Scosse la testa amareggiato e decise di non provare nemmeno a convincere i suoi amici. Sentiva che non avrebbero capito. Abbandonò il gruppo, battendo in ritirata. Decise che avrebbe fatto il giro del palazzo e avrebbe aspettato suo padre nel piccolo giardino esterno: lì c'era una pozza d'acqua dolce che lo avrebbe rinfrescato.
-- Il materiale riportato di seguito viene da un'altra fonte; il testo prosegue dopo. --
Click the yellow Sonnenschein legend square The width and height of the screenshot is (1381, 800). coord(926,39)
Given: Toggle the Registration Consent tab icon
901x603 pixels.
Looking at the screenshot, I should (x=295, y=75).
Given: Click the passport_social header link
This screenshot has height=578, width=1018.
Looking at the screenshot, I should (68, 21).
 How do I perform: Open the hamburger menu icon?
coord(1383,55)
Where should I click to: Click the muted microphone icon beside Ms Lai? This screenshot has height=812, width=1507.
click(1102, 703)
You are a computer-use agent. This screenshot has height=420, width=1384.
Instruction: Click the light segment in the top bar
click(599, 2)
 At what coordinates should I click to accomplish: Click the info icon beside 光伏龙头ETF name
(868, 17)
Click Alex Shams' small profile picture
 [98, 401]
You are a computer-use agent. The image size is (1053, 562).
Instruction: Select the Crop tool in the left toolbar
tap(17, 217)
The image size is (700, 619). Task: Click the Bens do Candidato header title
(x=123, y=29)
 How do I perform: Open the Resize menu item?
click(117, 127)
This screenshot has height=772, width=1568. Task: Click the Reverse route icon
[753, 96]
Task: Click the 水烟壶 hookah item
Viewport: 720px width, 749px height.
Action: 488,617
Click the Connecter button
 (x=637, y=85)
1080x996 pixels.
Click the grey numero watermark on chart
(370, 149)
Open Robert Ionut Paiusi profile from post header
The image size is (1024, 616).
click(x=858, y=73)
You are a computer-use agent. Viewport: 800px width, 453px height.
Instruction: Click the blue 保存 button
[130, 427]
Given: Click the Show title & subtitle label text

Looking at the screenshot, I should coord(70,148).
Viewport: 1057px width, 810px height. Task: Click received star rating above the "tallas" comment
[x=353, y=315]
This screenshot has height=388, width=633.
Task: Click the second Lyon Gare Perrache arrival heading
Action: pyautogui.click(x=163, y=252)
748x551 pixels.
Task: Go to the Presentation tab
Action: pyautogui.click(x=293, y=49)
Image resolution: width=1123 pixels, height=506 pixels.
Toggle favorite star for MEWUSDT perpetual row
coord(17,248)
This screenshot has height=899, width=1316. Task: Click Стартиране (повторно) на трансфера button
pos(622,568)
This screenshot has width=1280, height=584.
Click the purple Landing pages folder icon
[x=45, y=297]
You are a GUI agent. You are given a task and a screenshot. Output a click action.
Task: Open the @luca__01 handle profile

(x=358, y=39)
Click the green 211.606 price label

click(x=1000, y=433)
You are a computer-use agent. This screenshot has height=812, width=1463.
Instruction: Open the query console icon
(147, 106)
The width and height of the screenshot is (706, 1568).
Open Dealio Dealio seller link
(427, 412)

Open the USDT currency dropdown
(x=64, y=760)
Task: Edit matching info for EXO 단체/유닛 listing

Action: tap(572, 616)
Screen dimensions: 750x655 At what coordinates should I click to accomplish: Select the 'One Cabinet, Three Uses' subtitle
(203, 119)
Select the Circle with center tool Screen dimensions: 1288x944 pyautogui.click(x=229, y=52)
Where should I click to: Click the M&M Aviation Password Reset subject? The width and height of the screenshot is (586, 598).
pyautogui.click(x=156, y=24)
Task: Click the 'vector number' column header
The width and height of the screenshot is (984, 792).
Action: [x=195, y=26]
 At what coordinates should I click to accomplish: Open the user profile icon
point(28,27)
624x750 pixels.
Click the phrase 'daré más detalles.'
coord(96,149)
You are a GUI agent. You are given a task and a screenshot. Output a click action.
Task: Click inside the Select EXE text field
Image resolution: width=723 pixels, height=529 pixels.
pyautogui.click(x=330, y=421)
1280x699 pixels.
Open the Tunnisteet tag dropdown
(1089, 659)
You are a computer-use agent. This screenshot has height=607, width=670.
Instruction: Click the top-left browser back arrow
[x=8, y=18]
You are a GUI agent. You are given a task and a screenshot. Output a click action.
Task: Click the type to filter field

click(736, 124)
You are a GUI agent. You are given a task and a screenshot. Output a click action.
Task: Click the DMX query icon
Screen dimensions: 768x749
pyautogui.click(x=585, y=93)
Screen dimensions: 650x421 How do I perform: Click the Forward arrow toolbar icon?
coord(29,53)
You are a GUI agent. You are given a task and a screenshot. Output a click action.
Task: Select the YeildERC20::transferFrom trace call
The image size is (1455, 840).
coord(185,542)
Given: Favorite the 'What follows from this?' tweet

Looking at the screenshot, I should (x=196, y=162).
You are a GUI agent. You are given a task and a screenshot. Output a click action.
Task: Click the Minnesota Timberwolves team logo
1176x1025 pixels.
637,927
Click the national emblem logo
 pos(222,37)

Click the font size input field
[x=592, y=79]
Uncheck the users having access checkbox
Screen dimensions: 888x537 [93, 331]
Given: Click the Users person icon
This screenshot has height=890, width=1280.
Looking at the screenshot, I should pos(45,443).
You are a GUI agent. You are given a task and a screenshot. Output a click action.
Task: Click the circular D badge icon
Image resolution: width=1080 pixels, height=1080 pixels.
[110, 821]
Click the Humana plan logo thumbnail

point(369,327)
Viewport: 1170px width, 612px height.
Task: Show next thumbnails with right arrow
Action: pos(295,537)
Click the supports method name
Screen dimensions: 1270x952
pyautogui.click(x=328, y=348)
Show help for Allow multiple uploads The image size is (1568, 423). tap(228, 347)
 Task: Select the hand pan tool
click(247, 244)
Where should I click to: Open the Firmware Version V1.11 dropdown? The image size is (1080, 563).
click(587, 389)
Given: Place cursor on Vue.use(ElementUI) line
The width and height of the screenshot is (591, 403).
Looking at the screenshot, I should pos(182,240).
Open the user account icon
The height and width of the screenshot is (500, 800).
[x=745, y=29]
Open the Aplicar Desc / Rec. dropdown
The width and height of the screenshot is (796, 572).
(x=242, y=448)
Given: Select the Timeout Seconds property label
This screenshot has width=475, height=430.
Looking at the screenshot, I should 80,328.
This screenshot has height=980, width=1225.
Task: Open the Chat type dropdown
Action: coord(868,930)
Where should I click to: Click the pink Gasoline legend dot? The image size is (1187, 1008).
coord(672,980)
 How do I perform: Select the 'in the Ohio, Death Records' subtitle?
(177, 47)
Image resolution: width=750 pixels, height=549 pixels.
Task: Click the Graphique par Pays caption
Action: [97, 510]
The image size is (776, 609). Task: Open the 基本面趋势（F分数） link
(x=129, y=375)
Dopo alcuni passi, si accorse che qualcuno lo stava seguendo. La curiosità di sapere chi fosse era tanta, ma riuscì a resistere alla tentazione di scoprirlo. Lasciò il percorso di fango e ghiaia e, appena mise piede sull'erba, sentì una mano sulla spalla. Fu solo allora che si voltò.
«Perché lo hai fatto?».
Lucio ritrasse la testa e sul suo volto si formò un'espressione di sorpresa e di esitazione. L'altro proseguì prima che potesse dire qualcosa. «Loro mi fanno fare quello che voglio: posso cambiare le regole, posso interrompere il gioco e decidere di vincerlo. Perché tu oggi mi hai detto no? Non hai paura?» domandò Sesto, il nipote del re.
Fu la prima volta che Lucio lo vide per quello che realmente era: un principe in cerca di amicizia disinteressata e di qualcuno che lo accettasse a prescindere dal nome che portava.
«Sì» confessò sorridendo. «Avevo paura di offenderti»
«E allora perché l'hai fatto?».
«Perché era giusto così» disse lui. Poi concluse con una frase che suo padre ripeteva spesso: «Agli occhi della giustizia, siamo tutti uguali».